By Stanley Kauffmann

 

Everyone who goes to the theater owes a debt to the Duke of Saxe-Meiningen. Though Georg II (1826-1914) ruled his tiny German duchy liberally and justly, he figures in our lives for rather different reasons. From youth he had been passionate about the arts, had studied painting and music, and when he came to the throne in 1866 one of his early actions was to found a theater company. That company, recruited by the duke himself from the best available German-speaking professionals, was dedicated to the classics and important new plays (including Ibsen) and it was the duke himself who set the theater’s tone and fixed its ideals. In this process, he consolidated the profession of the theater director.

In Germany, outstandingly among all countries, vestiges and hints of what we might call directing had preceded the duke. There were efforts to do more with production than to follow the rubrics in prompt-books and to invest the play with whatever costumes and scenery a theater had available. But it was the duke, beginning in 1866, who first insisted that all plays be costumed and set in specific productions and who rehearsed his actors with unifying design, precision, and thematic tenor.

This phenomenon, occurring in the little town of Meiningen, was astonishing enough. (Imagine, say, Lincoln, Nebraska becoming the vanguard of theater production in America.) But in 1874 the duke began a practice that made his company a major influence in the history of the theater. He sent his company on tour. He could not accompany it, of course; he had a duchy to run. But he had an able deputy who kept the performances well up to the duke’s mark.

The Meininger, as the company came to be known, toured Europe for sixteen years, ranging from Russia to England. Their influence -- basically, the duke’s influence -- was immense. Stanislavsky went to see them on their two Moscow visits; Henry Irving feted them in London. (They were planning an American visit in the 1890s, but the deputy died, and there was no one to lead them.) The duke maintained the company thereafter and occasionally sent them on tour, but mostly he kept them at home. Still they had done their influential work. Through the Meininger‘s tours, the idea of the truly directed production was established in the theater. It is not the slightest exaggeration to say that when we attend a theater performance, traditional or heterodox, the impulse to create the unified production that we see had its origin in the vision of Georg II.

But that is not all. Our debt is larger than is usually acknowledged. Georg was also passionate about music. For many years he maintained a symphony orchestra -- and for fewer years an opera company -- in his tiny capital. Wagner called it the best orchestra in Europe. The principal conductor for five years was the preeminent Hans von Bülow; Johannes Brahms came to Meiningen to play with von Bülow’s orchestra.
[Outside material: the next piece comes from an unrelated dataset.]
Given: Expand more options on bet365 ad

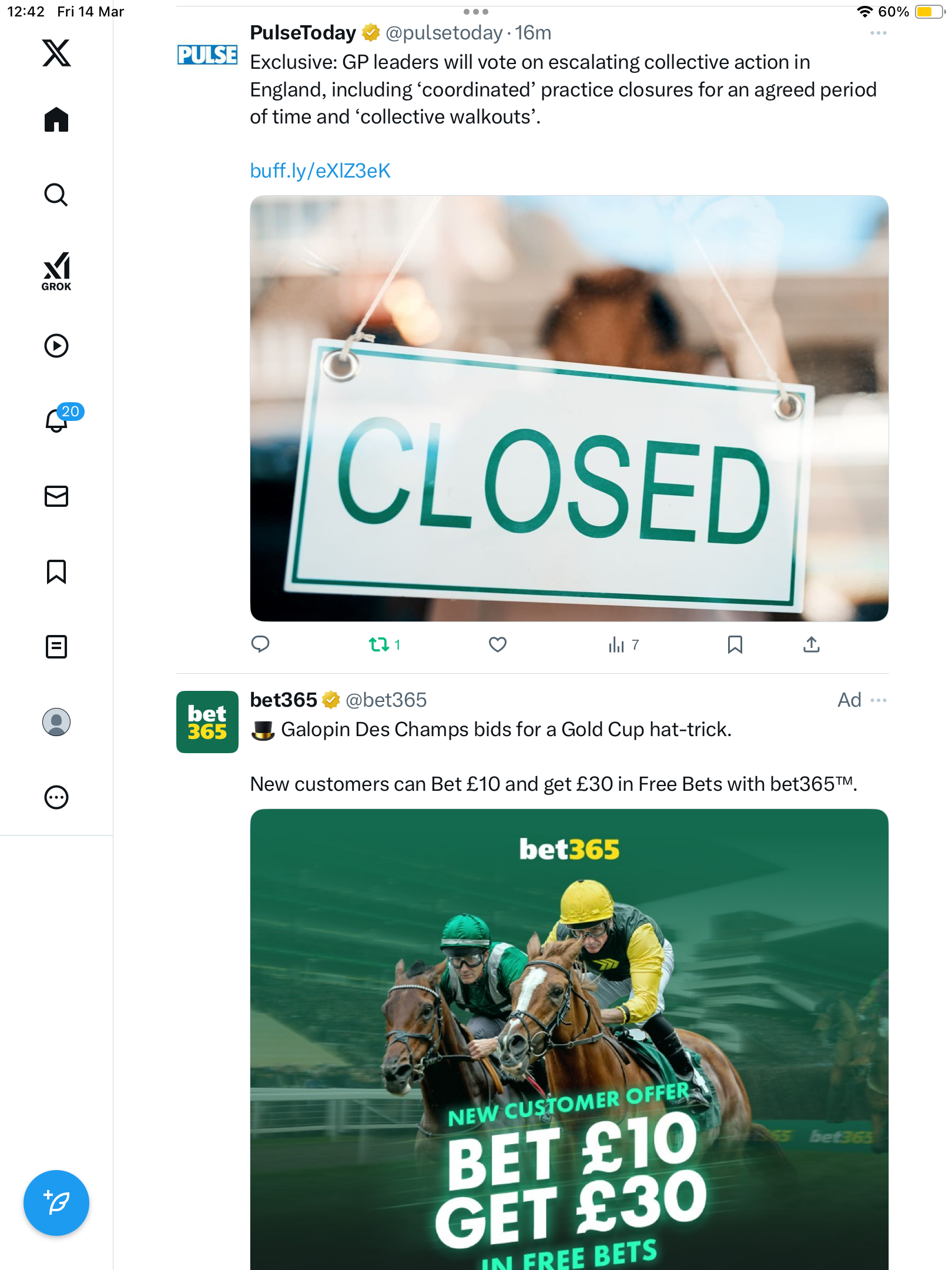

That in itself would be noteworthy if merely a historical fact. However, eventually more immediate to us, in 1885 von Bülow engaged Richard Strauss as his assistant conductor -- with a five-month contract.

Strauss, who was then twenty-one, had already proved to be one of those almost unnerving prodigies with whom the course of music is bedecked. He had already written two symphonies and a violin concerto -- all of them performed -- along with numerous sonatas and songs and chamber works. But he had shown no interest in the theater. Bryan Gilliam says, in his Life of Richard Strauss, that, besides the influence of the major musicians with whom he was associating:

There was another aspect of Meiningen…that would profoundly shape Strauss’s career many years later: that of the theater. The Meiningen Theater of the 1880s was one of the finest in Germany, and Strauss the avid theater-goer took full advantage….Richard’s letters home [to his father] suggest a strong attachment to the stage….His diaries and letters document his exposure to Schiller, Kleist, Shakespeare, Ibsen, Lindner, and others. Such an intense preoccupation with the theater…was a major factor in his move from tone poem to opera.
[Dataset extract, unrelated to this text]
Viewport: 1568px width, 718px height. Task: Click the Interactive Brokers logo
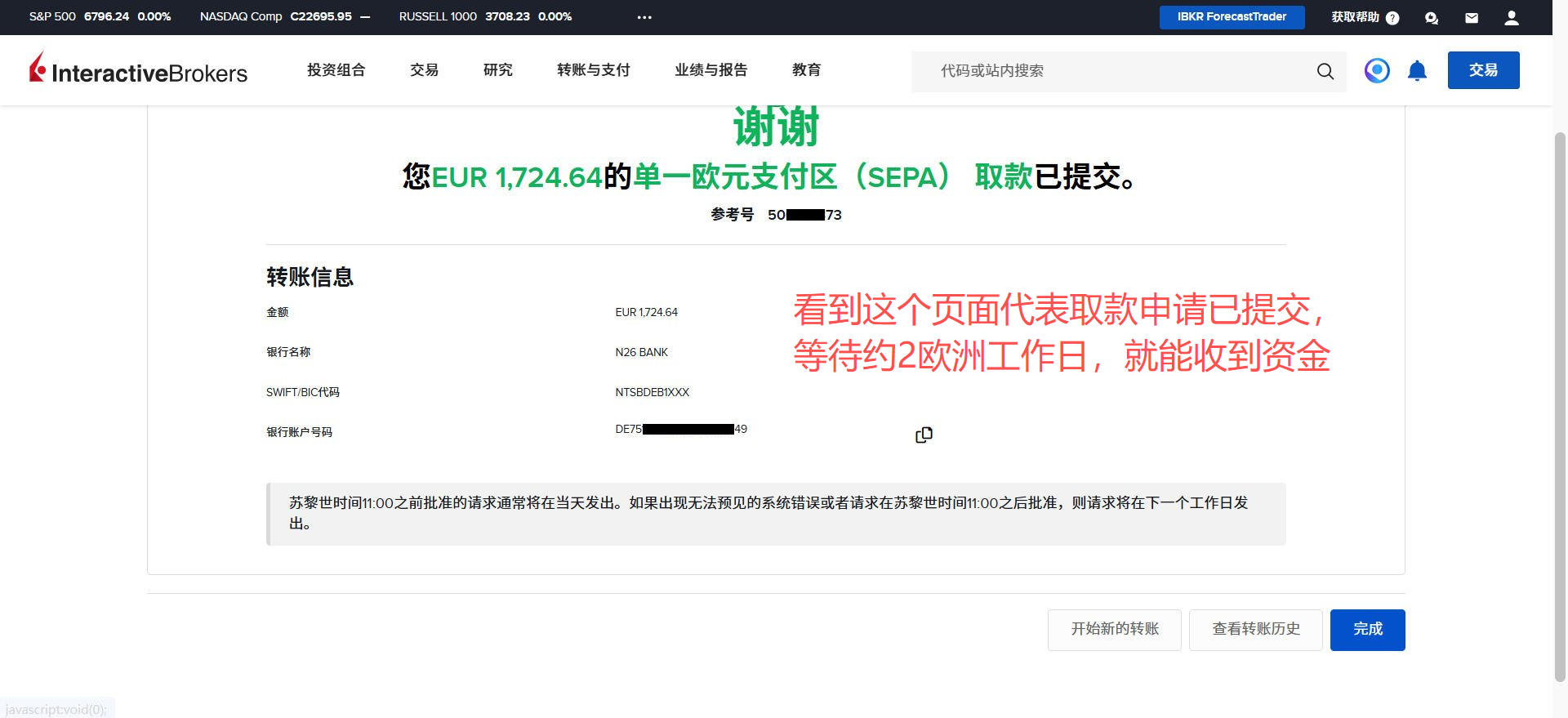(x=138, y=71)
Strauss himself said in the memoirs that he wrote many years later:

During this particular winter the famous Meiningen Theater Company did not go away on tour, and naturally I was there every night for the splendid performances. When I took my leave of the duke and his wife [in April 1886] Frau von Heldburg [the duke’s wife and his leading actress]…bade me a gracious farewell with the words: “His Highness the Duke and I are very sorry to lose you so soon…You have been the best claqueur we have had in the theater for a long time.
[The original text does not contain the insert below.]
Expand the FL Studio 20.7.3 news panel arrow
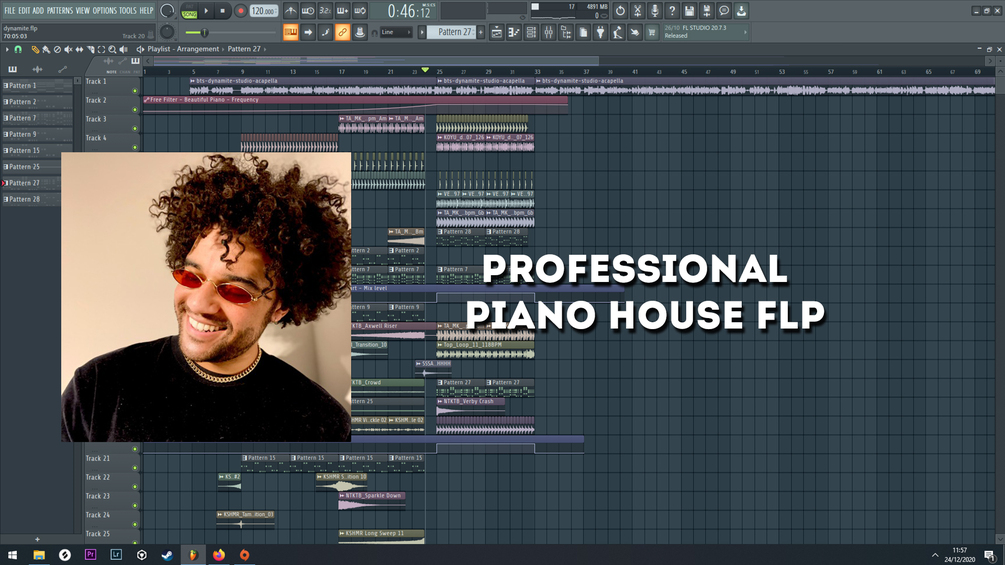This screenshot has width=1005, height=565. pyautogui.click(x=745, y=32)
Still vivid in Strauss’s mind were the duke’s “magnificent” productions of the classics, particularly distinguished by “the direction of the crowd scenes, in which every move was plotted with the greatest care, and the stylistic verisimilitude of the staging.” Strauss also gives us an example of the duke’s discipline.

One New Year’s Eve [1885] the rehearsal went on until 9 o’clock, 10, at last it struck midnight, the duke stood up, everyone breathed a sigh of relief. The duke: “I wish the company a very good New Year, the rehearsal may continue!”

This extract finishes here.